Southland University Photo from the Mike Cochran Collection


The Southland University
(From the Handbook of Texas Online)


Southland University, supported by members of the Church of Christ, was founded under the name John B. Denton College and later operated as Southwestern Christian College. In 1901, after the conversion of Denton's only private school, Texas Normal, to North Texas State Normal College (now the University of North Texas), Denton citizens became concerned that the state college would attract only students interested in teacher training and voted to organize a joint-stock company to establish a private college to attract a more diverse student population. A five-member committee, led by prominent Denton businessman J. N. Rayzor, purchased land at 300 John B. Denton Street and during the summer and fall of 1901 oversaw the construction of a two-story building to house the new school. The school was named in honor of John B. Denton, the frontier lawyer and minister for whom the county and city are named. John B. Denton College opened on September 10, 1901, with O. H. Thurman, formerly a science teacher and librarian at Texas Normal, as president. During his three-year tenure the school's enrollment reached 150. By 1904, however, enrollment had declined, as the private college lost students to North Texas State Normal College and to the newly established Girls' Industrial College (now Texas Woman's University), which had opened in 1903. Believing that his college could not compete with the two state-supported academic institutions, Thurman resigned in 1904 to enter the insurance business. After his resignation, stockholders agreed to deed the college property to a board of regents comprising eleven members of the Church of Christ.

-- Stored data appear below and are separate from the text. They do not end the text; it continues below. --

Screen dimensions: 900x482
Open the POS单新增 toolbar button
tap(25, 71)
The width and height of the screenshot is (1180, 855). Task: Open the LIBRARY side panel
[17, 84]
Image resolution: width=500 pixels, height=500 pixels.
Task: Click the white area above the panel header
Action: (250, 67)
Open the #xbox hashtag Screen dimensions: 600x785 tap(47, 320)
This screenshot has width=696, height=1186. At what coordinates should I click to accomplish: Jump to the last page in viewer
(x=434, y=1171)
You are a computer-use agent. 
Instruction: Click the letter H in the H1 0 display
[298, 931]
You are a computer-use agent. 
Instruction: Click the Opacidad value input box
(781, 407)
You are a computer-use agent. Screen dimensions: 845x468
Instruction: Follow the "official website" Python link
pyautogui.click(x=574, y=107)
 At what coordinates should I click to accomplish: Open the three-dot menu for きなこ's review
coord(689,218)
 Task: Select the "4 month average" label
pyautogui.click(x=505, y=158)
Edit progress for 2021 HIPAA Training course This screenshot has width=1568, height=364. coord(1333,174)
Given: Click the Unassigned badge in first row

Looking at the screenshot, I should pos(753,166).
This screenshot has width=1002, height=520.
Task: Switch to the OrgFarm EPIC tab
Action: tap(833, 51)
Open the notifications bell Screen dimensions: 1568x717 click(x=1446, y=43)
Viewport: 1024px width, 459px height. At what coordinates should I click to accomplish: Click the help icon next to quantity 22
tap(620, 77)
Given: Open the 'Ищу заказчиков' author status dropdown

The regents operated the college under a new name, Southwestern Christian College, from 1904 to 1908. On July 5, 1904, a charter was adopted, and H. G. Fleming of Tullahoma, Tennessee, was elected dean of the Bible department and temporary president. The college opened in the fall of 1904 with an enrollment of 160. In May 1905 Arvy Glenn Freed of Henderson, Tennessee, a popular minister and teacher, was elected president, but a serious illness kept him from his duties. Freed resigned in 1907 and was succeeded by B. W. Miller, a native Texan, as president. Enrollment reached 255 during Freed's first year but dropped to 205 in 1907. Southwestern Christian College devised a charter requiring that trustees belong to the Church of Christ and adhere to its doctrine. Coursework emphasized the Bible and sacred literature while concentrating on ministerial training. Courses were offered in the Bible department, a college of arts and sciences, a college of music, a school of expression and physical culture, a school of art, an academy, and a preparatory school. In February 1908 Allen Booker Barret proposed that the college be reorganized as a university. The board accepted and rechartered the institution as Southland University. Barret was elected to a five-year term as president. The university offered three undergraduate degrees-B.A., B.Lit., and B.S.-and the M.S. degree in the College of Liberal Arts. The announced development of a new campus on twenty-five acres 1½ miles north of Denton never materialized, for disagreements between the faculty and the board of regents caused the school to fold. After Southland University closed in 1909 Barret and Charles H. Roberson, secretary-treasurer and faculty member at the Abilene and Denton schools, moved to Cleburne, Texas, and established
Clebarro College on a similar plan. The Denton Public School Board received the old property at 300 John B. Denton Street.
BIBLIOGRAPHY: 
C. A. Bridges, History of Denton, Texas, from Its Beginning to 1960 (Waco: Texian Press, 1978). Denton County News, September 3, 1903, April 22, 1904. Denton Record-Chronicle, August 15, 1925. William Franklin Ledlow, History of Protestant Education in Texas (Ph.D. dissertation, University of Texas, 1926). James Lloyd Rogers, The Story of North Texas (Denton: North Texas State University, 1965). M. Norvel Young, A History of Colleges Established and Conducted by Members of the Churches of Christ (Kansas City: Old Paths Book Club, 1949).

R. L. Roberts

R. L. Roberts, "SOUTHLAND UNIVERSITY," Handbook of Texas Online(http://www.tshaonline.org/handbook/online/articles/kbswg), accessed October 14, 2011. Published by the Texas State Historical Association.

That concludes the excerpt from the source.